The operation was “by far the most successful” mounted against the Nazis in central Europe from the secret American base in Bari, Italy, according to William Casey, a senior OSS officer who went on to lead the CIA. He marveled that the operation allowed the American army to take over Innsbruck “without a drop of blood being shed.” OSS’s official war report, meanwhile, described the mission as “the most productive” of all its spy operations in Nazi-occupied Austria.
The Innsbruck mission brought an abrupt end to the war in the Nazis’ greatest remaining stronghold in Austria, four days before Germany itself surrendered. One of the miss
ion’s chief intelligence targets—the grand Alpine fortress that American military leaders had so feared—turned out to be more myth than menace, a defense that was porous and half-finished. Even so, the surrender that Freddy negotiated with Nazi Gauleiter Franz Hofer avoided an imminent American invasion that military officials said could have lasted weeks, perhaps even months, with untold numbers of casualties.
Likewise, the fighting in northern Italy on the other side of the Brenner Pass might have extended far longer, without the critical intelligence that Freddy and the team generated in the weeks before the surrender. Most notable of all was his “ten-strike” discovery of the massive caravan of Nazi supply trains heading for Italy from the rail yard outside Innsbruck, which allowed American bombers to “destroy completely heavy shipments of critically needed German ammunition and materiel for the Italian front.” The bleeding of supplies destined for the German troops was one critical factor in Nazi general Karl Wolff’s decision to negotiate a surrender of his own troops in Italy. As Wolff himself acknowledged after the war, “The front died of slow starvation.”

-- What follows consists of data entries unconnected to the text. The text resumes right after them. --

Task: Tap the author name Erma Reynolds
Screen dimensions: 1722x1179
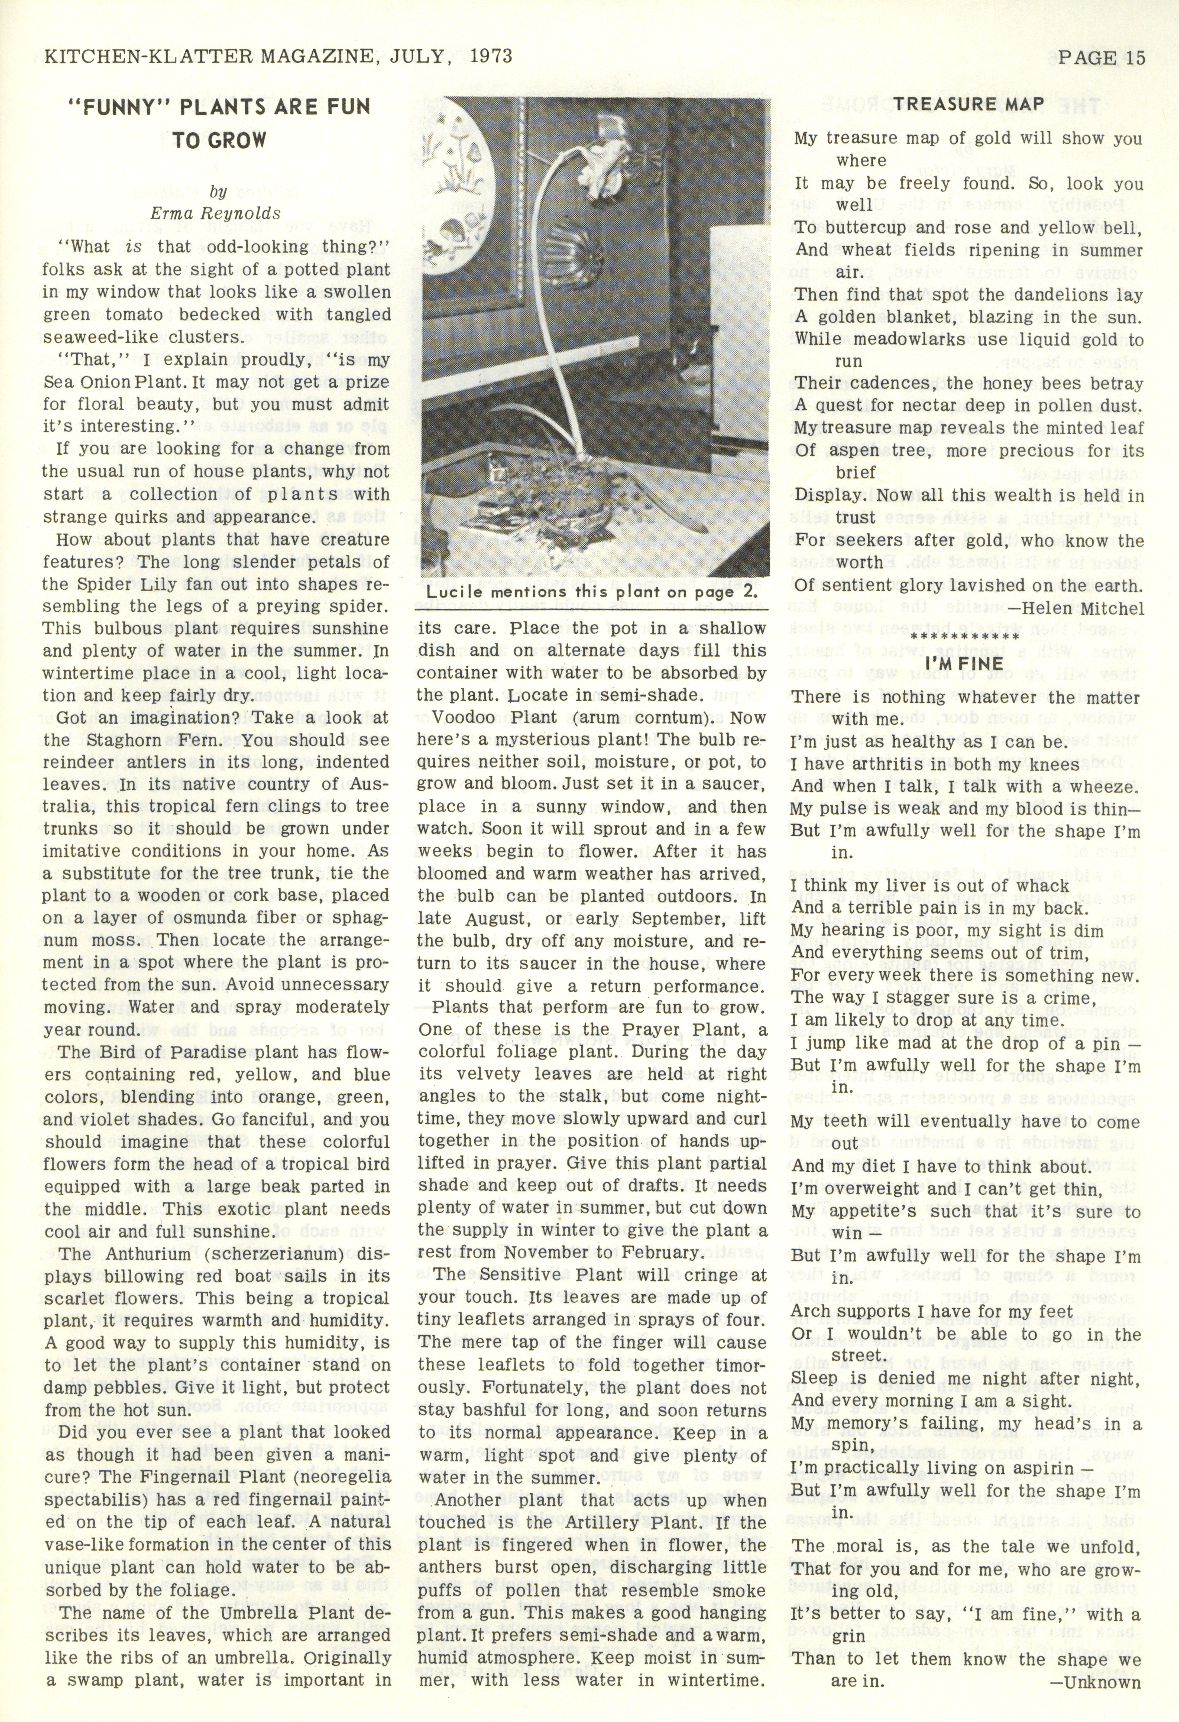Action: coord(216,213)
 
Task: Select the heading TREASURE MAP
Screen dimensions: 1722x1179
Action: coord(969,105)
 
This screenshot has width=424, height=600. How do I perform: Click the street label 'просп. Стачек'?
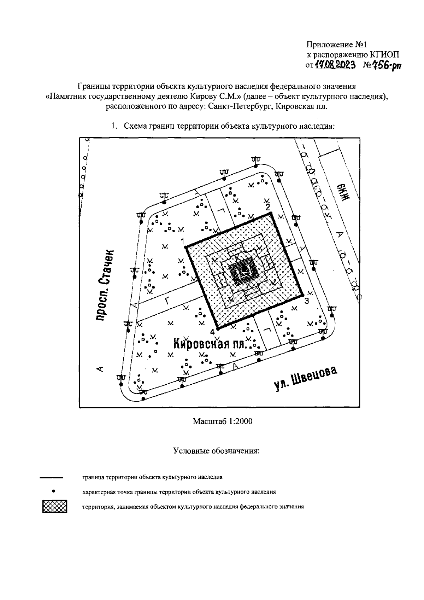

OSS itself died just a month after the end of World War II, despite “Wild Bill” Donovan’s best efforts to keep intact his band of “glorious amateurs.” President Truman, who was never as high on the agency as Roosevelt had been, signed the executive order abolishing OSS. In 1947 Truman created its successor, the Central Intelligence Agency, built partly from the remnants.
Eleven days after the fall of Innsbruck, Fred Mayer went for his first medical treatment after the beating he endured at the hands of the Nazis weeks earlier. Among his injuries, an American army doctor reported, were “severe” cuts to his backside and a “moderately severe” contusion in his left ear, suffered “in action when an enemy Gestapo agent struck him with a club in Innsbruck,” which would create lifelong hearing problems. He had lost six teeth as well.